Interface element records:
========

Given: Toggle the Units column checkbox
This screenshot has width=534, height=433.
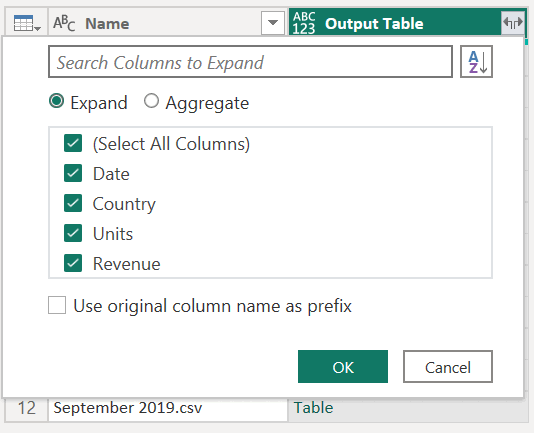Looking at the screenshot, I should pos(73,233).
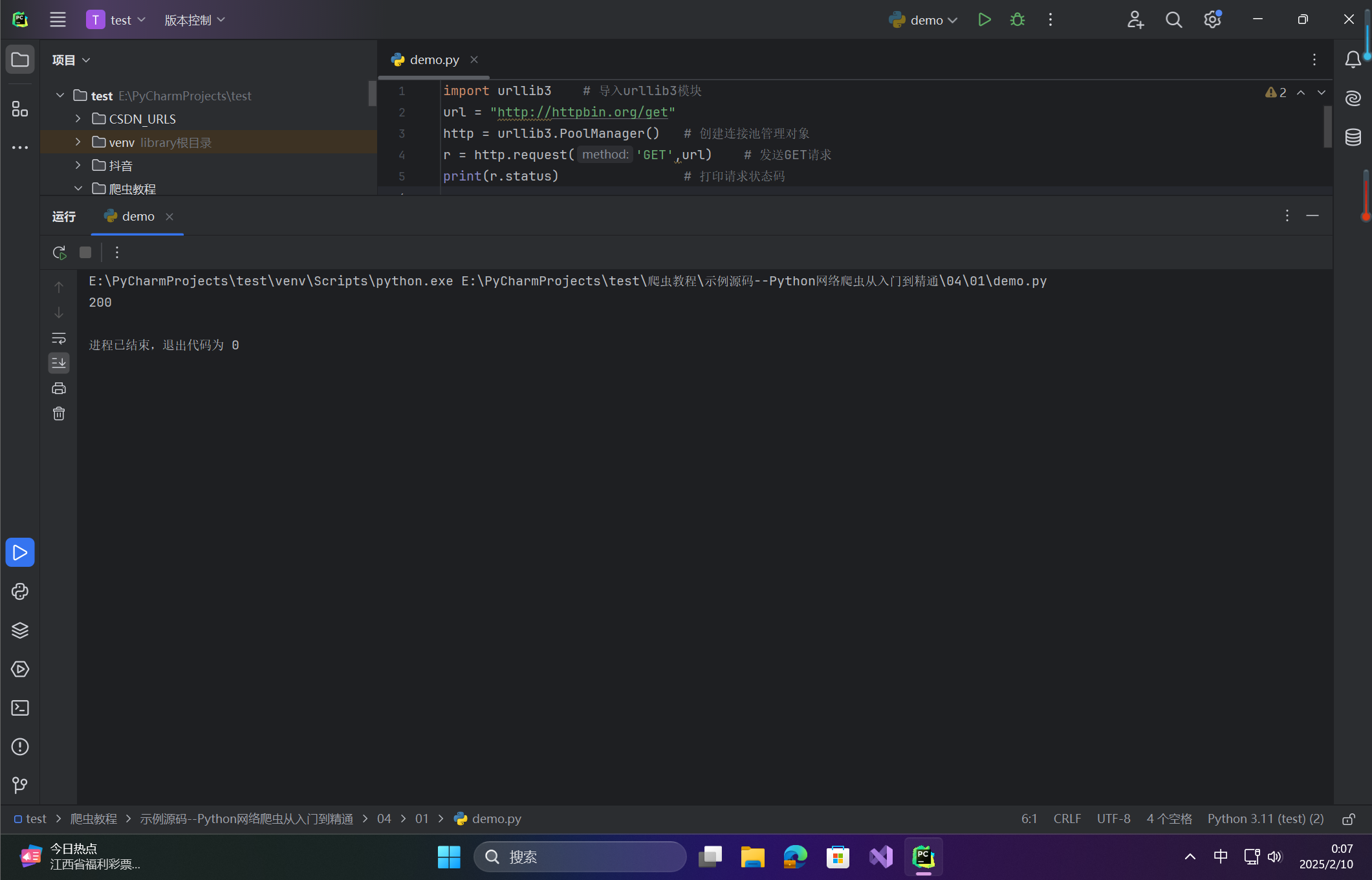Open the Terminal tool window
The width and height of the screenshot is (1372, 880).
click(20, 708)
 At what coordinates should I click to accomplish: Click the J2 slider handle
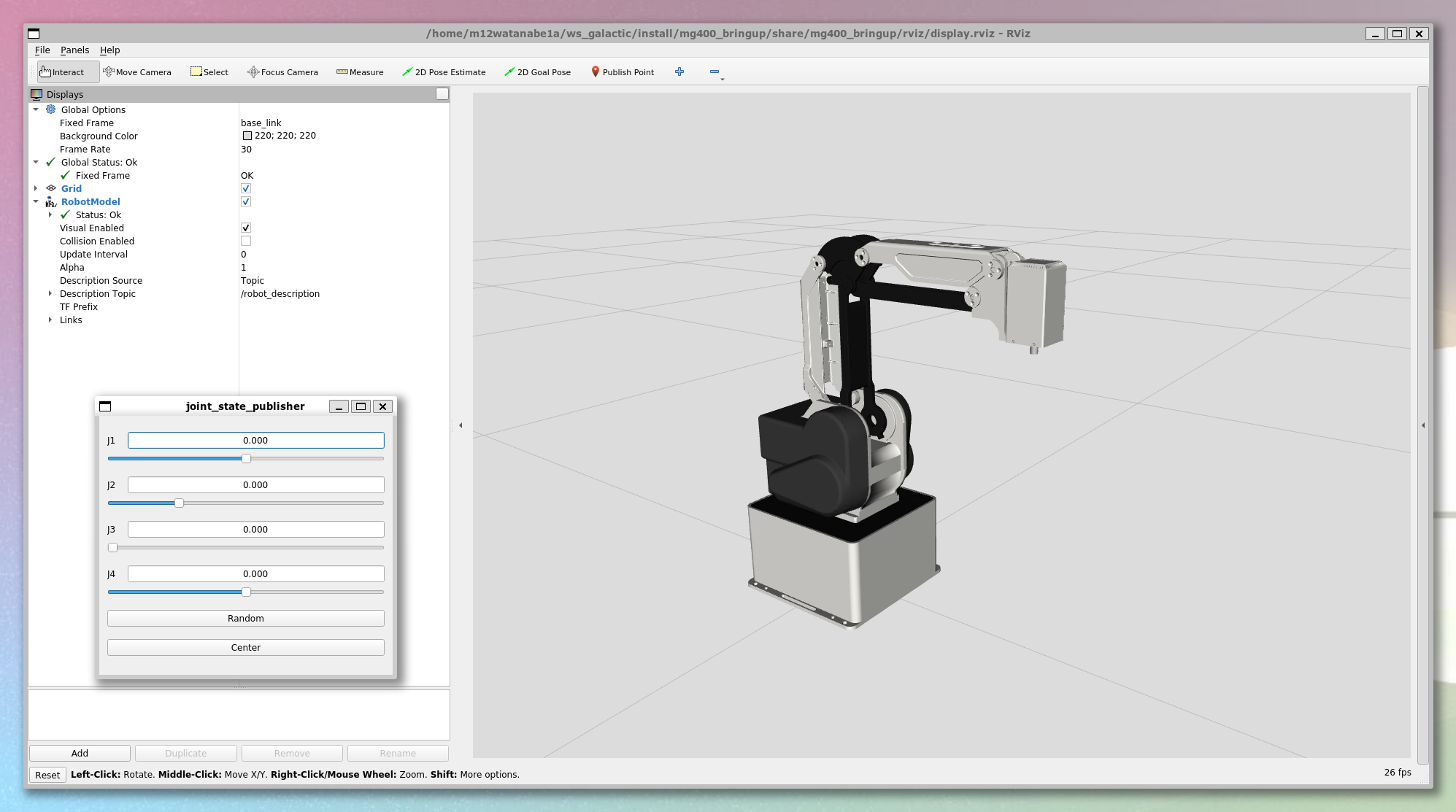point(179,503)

========

__Short exercise__
Could you write out all the entries above again, substituting "slider knob" for "slider handle" and changing nothing else, with the pictures left out?

__Reply to the exercise__
Given: Toggle the Units column checkbox
This screenshot has width=534, height=433.
Looking at the screenshot, I should pos(73,233).
Open the Terminal tool window
The width and height of the screenshot is (1372, 880).
click(20, 708)
 At what coordinates should I click to accomplish: Click the J2 slider knob
point(179,503)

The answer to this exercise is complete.